Required work —
Starting at the line containing "Click the Valid for 30 days text" and ending at the line containing "Select the MIN", print every line of the material below exactly, both ends included, and stop there.

***

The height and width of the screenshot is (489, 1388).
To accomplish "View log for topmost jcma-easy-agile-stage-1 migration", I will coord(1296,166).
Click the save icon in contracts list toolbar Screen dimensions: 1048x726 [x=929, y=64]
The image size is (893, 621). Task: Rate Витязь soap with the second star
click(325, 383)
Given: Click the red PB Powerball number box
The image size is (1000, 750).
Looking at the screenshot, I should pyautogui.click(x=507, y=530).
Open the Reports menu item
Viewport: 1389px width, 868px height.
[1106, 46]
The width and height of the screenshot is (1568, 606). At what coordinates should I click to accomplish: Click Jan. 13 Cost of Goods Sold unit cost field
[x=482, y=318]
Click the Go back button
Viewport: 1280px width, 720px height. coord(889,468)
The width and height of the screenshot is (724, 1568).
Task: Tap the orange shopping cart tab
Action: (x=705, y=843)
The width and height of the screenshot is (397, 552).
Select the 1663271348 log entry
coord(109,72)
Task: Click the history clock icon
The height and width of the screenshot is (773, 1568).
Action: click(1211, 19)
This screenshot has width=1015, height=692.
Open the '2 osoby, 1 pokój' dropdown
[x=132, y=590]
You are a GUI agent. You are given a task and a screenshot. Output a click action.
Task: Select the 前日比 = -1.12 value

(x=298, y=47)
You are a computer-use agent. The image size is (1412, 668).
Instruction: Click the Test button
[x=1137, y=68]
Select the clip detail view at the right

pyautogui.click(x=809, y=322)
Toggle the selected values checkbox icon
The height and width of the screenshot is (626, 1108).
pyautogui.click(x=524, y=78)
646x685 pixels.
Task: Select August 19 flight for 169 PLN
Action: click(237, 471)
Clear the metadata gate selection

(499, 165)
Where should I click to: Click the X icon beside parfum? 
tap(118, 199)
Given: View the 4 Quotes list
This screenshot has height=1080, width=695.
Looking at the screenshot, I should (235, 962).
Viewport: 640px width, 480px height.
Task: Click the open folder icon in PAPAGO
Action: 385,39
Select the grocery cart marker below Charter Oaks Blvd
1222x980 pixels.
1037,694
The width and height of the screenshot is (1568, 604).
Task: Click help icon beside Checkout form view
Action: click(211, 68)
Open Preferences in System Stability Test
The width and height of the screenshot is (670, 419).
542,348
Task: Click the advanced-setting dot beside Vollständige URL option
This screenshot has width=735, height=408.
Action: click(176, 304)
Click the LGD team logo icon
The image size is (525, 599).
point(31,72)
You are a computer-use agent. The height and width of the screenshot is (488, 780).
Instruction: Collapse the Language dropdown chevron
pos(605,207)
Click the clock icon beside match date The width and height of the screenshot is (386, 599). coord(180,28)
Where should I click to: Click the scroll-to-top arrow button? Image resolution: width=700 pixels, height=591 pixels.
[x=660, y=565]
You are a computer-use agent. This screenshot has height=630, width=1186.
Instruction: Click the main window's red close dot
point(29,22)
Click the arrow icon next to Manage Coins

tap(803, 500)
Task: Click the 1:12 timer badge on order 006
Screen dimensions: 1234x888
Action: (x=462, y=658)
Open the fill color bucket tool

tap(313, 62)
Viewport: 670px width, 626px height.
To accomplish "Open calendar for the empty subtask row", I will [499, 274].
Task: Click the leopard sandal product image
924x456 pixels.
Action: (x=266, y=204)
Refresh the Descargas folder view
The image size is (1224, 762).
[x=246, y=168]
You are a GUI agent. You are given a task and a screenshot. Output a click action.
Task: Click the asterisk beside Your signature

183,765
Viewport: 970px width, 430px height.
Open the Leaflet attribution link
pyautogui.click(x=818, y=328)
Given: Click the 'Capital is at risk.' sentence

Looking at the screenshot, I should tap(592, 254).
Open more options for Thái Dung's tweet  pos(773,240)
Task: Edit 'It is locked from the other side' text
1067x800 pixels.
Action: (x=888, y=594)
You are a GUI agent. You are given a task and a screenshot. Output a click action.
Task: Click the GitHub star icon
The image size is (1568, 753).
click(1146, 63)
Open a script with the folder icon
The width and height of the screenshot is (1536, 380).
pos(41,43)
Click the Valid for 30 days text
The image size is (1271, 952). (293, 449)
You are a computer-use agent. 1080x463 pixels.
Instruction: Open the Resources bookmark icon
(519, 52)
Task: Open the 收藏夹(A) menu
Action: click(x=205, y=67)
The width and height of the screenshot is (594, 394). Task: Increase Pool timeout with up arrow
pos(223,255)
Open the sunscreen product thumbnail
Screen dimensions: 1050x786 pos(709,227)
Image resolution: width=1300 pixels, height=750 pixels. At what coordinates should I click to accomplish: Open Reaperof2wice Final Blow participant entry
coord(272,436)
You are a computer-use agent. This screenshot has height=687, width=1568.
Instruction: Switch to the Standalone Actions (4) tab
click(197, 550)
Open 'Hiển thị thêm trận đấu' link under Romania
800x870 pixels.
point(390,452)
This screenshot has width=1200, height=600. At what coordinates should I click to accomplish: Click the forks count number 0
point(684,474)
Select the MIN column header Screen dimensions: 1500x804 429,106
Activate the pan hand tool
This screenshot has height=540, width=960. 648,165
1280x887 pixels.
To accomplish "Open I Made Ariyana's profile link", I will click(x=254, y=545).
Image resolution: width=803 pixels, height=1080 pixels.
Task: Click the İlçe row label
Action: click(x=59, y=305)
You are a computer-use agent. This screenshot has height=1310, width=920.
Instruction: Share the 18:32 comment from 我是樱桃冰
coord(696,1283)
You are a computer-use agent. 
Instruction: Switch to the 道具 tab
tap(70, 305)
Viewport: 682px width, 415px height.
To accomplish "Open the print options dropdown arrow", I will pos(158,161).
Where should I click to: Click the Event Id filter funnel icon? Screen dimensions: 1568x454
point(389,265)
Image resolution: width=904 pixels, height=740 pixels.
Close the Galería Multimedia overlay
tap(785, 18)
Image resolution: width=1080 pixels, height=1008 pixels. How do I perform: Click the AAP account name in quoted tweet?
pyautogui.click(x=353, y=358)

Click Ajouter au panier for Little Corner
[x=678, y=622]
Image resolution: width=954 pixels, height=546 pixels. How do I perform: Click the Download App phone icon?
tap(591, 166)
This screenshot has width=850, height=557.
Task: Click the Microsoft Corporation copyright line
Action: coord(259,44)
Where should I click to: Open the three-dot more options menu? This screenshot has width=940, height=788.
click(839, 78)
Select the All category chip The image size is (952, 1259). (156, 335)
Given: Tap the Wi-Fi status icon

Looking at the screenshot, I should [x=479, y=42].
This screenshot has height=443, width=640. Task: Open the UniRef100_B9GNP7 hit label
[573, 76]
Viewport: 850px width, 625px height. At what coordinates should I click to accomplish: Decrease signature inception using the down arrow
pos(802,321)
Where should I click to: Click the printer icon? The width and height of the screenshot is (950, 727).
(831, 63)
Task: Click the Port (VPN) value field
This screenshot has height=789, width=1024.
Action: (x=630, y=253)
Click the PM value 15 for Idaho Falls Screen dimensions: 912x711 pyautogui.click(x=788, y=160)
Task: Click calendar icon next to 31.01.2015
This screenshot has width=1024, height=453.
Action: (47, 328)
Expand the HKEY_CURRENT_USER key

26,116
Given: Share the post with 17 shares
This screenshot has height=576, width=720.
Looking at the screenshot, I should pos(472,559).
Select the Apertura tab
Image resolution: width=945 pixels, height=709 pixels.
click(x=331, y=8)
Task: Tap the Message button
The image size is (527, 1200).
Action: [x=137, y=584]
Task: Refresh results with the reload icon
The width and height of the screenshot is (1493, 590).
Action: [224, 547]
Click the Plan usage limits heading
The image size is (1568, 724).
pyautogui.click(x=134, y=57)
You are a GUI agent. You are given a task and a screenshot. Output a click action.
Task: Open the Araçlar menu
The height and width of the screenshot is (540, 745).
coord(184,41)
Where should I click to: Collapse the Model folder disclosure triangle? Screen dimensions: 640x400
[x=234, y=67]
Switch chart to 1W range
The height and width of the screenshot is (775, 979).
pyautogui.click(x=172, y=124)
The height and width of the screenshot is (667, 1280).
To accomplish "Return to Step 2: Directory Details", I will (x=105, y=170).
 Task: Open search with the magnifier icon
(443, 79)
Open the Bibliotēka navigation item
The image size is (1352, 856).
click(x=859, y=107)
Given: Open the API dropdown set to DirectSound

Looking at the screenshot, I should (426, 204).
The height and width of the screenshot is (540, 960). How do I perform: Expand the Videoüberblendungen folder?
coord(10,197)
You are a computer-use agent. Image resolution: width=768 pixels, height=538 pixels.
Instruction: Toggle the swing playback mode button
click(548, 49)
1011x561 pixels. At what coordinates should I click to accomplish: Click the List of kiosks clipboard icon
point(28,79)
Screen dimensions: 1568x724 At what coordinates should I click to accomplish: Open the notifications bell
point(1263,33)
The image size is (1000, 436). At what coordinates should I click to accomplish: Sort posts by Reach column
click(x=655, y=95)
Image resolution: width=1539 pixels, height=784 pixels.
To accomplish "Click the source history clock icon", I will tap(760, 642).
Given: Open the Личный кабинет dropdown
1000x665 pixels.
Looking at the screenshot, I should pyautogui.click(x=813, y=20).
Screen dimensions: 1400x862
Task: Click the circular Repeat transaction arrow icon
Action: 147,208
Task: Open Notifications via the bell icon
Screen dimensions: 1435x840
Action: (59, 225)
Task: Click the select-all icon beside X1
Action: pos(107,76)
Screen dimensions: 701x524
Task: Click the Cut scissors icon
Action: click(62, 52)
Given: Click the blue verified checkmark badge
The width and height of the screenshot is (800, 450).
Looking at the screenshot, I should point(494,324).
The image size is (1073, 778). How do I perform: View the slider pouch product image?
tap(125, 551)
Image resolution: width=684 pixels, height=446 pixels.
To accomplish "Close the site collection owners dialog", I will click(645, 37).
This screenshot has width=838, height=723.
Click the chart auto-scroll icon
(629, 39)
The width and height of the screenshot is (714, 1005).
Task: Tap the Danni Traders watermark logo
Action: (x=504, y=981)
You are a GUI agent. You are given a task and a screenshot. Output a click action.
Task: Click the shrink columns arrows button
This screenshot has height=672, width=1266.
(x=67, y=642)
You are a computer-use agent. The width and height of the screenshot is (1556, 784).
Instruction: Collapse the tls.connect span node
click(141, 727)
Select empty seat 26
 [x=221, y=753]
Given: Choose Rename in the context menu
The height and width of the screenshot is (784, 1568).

***

Exercise result —
Click the Valid for 30 days text
The image size is (1271, 952). (293, 449)
You are a computer-use agent. 1080x463 pixels.
Instruction: Open the Resources bookmark icon
(519, 52)
Task: Open the 收藏夹(A) menu
Action: click(x=205, y=67)
The width and height of the screenshot is (594, 394). Task: Increase Pool timeout with up arrow
pos(223,255)
Open the sunscreen product thumbnail
Screen dimensions: 1050x786 pos(709,227)
Image resolution: width=1300 pixels, height=750 pixels. At what coordinates should I click to accomplish: Open Reaperof2wice Final Blow participant entry
coord(272,436)
You are a computer-use agent. This screenshot has height=687, width=1568.
Instruction: Switch to the Standalone Actions (4) tab
click(197, 550)
Open 'Hiển thị thêm trận đấu' link under Romania
800x870 pixels.
point(390,452)
This screenshot has width=1200, height=600. At what coordinates should I click to accomplish: Click the forks count number 0
point(684,474)
Select the MIN column header Screen dimensions: 1500x804 429,106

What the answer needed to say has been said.